* DIRECTIONS *
Reproduce the material below line for line, with no changes.

* DATASET EXCERPTS *

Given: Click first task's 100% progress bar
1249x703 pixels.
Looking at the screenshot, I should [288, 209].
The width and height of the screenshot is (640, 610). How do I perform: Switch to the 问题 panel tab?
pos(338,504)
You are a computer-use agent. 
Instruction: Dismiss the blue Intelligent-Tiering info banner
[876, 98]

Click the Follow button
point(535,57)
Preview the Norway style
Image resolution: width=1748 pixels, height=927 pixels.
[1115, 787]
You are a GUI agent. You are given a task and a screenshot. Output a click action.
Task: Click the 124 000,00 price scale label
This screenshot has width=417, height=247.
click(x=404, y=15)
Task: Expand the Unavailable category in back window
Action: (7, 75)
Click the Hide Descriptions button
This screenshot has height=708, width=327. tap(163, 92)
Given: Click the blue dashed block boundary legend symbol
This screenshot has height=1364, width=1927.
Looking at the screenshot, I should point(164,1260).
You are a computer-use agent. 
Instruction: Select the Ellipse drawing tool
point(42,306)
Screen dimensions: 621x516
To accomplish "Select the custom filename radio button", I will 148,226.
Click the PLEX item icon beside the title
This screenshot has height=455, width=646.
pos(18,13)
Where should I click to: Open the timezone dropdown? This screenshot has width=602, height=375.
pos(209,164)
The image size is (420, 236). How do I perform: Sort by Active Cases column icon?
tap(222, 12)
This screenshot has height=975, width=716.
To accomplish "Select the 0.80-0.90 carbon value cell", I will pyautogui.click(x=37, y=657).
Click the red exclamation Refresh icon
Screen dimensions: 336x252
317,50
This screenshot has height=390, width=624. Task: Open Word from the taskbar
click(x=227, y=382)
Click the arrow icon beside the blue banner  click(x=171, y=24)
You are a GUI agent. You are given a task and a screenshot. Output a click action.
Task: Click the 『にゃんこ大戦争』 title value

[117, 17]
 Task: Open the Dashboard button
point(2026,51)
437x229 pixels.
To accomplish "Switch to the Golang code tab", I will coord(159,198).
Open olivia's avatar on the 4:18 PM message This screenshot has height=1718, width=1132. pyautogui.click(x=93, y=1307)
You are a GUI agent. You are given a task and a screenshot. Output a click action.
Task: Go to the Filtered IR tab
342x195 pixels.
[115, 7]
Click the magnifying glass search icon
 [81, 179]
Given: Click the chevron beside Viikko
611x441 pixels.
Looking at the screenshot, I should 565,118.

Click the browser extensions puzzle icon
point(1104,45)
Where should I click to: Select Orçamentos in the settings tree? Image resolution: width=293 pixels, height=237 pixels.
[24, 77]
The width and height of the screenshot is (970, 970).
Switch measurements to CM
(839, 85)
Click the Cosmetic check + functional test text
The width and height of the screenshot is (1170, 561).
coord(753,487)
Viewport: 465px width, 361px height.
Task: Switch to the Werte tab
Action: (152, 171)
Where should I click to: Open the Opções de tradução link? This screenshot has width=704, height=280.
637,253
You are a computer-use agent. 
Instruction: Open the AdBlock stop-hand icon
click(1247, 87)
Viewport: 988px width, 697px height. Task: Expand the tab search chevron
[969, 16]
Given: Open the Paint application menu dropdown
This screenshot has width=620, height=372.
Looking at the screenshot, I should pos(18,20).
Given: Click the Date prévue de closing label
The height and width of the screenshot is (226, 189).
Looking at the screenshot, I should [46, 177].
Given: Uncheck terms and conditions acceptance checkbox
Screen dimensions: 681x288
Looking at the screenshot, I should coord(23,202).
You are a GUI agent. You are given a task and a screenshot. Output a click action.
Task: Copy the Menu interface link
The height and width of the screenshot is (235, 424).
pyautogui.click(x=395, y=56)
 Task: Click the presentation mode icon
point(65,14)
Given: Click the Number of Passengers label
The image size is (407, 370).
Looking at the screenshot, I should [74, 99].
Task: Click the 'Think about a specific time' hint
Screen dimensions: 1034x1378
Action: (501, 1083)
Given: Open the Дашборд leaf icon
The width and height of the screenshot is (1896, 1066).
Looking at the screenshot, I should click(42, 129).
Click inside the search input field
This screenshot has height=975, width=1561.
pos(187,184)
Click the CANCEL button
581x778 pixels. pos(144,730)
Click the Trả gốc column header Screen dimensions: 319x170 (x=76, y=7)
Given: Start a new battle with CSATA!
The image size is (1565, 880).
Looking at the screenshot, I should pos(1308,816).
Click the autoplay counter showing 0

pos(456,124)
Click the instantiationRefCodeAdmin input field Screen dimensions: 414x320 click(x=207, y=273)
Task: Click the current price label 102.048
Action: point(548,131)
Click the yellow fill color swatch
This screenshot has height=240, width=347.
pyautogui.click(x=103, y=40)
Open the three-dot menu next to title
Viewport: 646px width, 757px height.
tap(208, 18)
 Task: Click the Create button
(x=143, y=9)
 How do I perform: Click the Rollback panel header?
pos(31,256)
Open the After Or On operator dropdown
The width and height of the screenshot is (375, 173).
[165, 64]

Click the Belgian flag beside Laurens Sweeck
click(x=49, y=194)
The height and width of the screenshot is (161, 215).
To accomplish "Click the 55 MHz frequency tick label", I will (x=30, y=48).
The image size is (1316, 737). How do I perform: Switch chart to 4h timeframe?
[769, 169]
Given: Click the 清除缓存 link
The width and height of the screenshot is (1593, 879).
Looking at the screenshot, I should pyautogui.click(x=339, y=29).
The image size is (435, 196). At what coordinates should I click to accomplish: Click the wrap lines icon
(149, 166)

* TASK RESULT *
Given: Click first task's 100% progress bar
1249x703 pixels.
Looking at the screenshot, I should [288, 209].
The width and height of the screenshot is (640, 610). How do I perform: Switch to the 问题 panel tab?
pos(338,504)
You are a computer-use agent. 
Instruction: Dismiss the blue Intelligent-Tiering info banner
[876, 98]

Click the Follow button
point(535,57)
Preview the Norway style
Image resolution: width=1748 pixels, height=927 pixels.
[1115, 787]
You are a GUI agent. You are given a task and a screenshot. Output a click action.
Task: Click the 124 000,00 price scale label
This screenshot has width=417, height=247.
click(x=404, y=15)
Task: Expand the Unavailable category in back window
Action: (7, 75)
Click the Hide Descriptions button
This screenshot has height=708, width=327. tap(163, 92)
Given: Click the blue dashed block boundary legend symbol
This screenshot has height=1364, width=1927.
Looking at the screenshot, I should point(164,1260).
You are a computer-use agent. 
Instruction: Select the Ellipse drawing tool
point(42,306)
Screen dimensions: 621x516
To accomplish "Select the custom filename radio button", I will 148,226.
Click the PLEX item icon beside the title
This screenshot has height=455, width=646.
pos(18,13)
Where should I click to: Open the timezone dropdown? This screenshot has width=602, height=375.
pos(209,164)
The image size is (420, 236). How do I perform: Sort by Active Cases column icon?
tap(222, 12)
This screenshot has height=975, width=716.
To accomplish "Select the 0.80-0.90 carbon value cell", I will pyautogui.click(x=37, y=657).
Click the red exclamation Refresh icon
Screen dimensions: 336x252
317,50
This screenshot has height=390, width=624. Task: Open Word from the taskbar
click(x=227, y=382)
Click the arrow icon beside the blue banner  click(x=171, y=24)
You are a GUI agent. You are given a task and a screenshot. Output a click action.
Task: Click the 『にゃんこ大戦争』 title value

[117, 17]
 Task: Open the Dashboard button
point(2026,51)
437x229 pixels.
To accomplish "Switch to the Golang code tab", I will coord(159,198).
Open olivia's avatar on the 4:18 PM message This screenshot has height=1718, width=1132. pyautogui.click(x=93, y=1307)
You are a GUI agent. You are given a task and a screenshot. Output a click action.
Task: Go to the Filtered IR tab
342x195 pixels.
[115, 7]
Click the magnifying glass search icon
 [81, 179]
Given: Click the chevron beside Viikko
611x441 pixels.
Looking at the screenshot, I should 565,118.

Click the browser extensions puzzle icon
point(1104,45)
Where should I click to: Select Orçamentos in the settings tree? Image resolution: width=293 pixels, height=237 pixels.
[24, 77]
The width and height of the screenshot is (970, 970).
Switch measurements to CM
(839, 85)
Click the Cosmetic check + functional test text
The width and height of the screenshot is (1170, 561).
coord(753,487)
Viewport: 465px width, 361px height.
Task: Switch to the Werte tab
Action: (152, 171)
Where should I click to: Open the Opções de tradução link? This screenshot has width=704, height=280.
637,253
You are a computer-use agent. 
Instruction: Open the AdBlock stop-hand icon
click(1247, 87)
Viewport: 988px width, 697px height. Task: Expand the tab search chevron
[969, 16]
Given: Open the Paint application menu dropdown
This screenshot has width=620, height=372.
Looking at the screenshot, I should pos(18,20).
Given: Click the Date prévue de closing label
The height and width of the screenshot is (226, 189).
Looking at the screenshot, I should [46, 177].
Given: Uncheck terms and conditions acceptance checkbox
Screen dimensions: 681x288
Looking at the screenshot, I should coord(23,202).
You are a GUI agent. You are given a task and a screenshot. Output a click action.
Task: Copy the Menu interface link
The height and width of the screenshot is (235, 424).
pyautogui.click(x=395, y=56)
 Task: Click the presentation mode icon
point(65,14)
Given: Click the Number of Passengers label
The image size is (407, 370).
Looking at the screenshot, I should [74, 99].
Task: Click the 'Think about a specific time' hint
Screen dimensions: 1034x1378
Action: (501, 1083)
Given: Open the Дашборд leaf icon
The width and height of the screenshot is (1896, 1066).
Looking at the screenshot, I should click(42, 129).
Click inside the search input field
This screenshot has height=975, width=1561.
pos(187,184)
Click the CANCEL button
581x778 pixels. pos(144,730)
Click the Trả gốc column header Screen dimensions: 319x170 (x=76, y=7)
Given: Start a new battle with CSATA!
The image size is (1565, 880).
Looking at the screenshot, I should pos(1308,816).
Click the autoplay counter showing 0

pos(456,124)
Click the instantiationRefCodeAdmin input field Screen dimensions: 414x320 click(x=207, y=273)
Task: Click the current price label 102.048
Action: point(548,131)
Click the yellow fill color swatch
This screenshot has height=240, width=347.
pyautogui.click(x=103, y=40)
Open the three-dot menu next to title
Viewport: 646px width, 757px height.
tap(208, 18)
 Task: Click the Create button
(x=143, y=9)
 How do I perform: Click the Rollback panel header?
pos(31,256)
Open the After Or On operator dropdown
The width and height of the screenshot is (375, 173).
[165, 64]

Click the Belgian flag beside Laurens Sweeck
click(x=49, y=194)
The height and width of the screenshot is (161, 215).
To accomplish "Click the 55 MHz frequency tick label", I will (x=30, y=48).
The image size is (1316, 737). How do I perform: Switch chart to 4h timeframe?
[769, 169]
Given: Click the 清除缓存 link
The width and height of the screenshot is (1593, 879).
Looking at the screenshot, I should pyautogui.click(x=339, y=29).
The image size is (435, 196). At what coordinates should I click to accomplish: Click the wrap lines icon
(149, 166)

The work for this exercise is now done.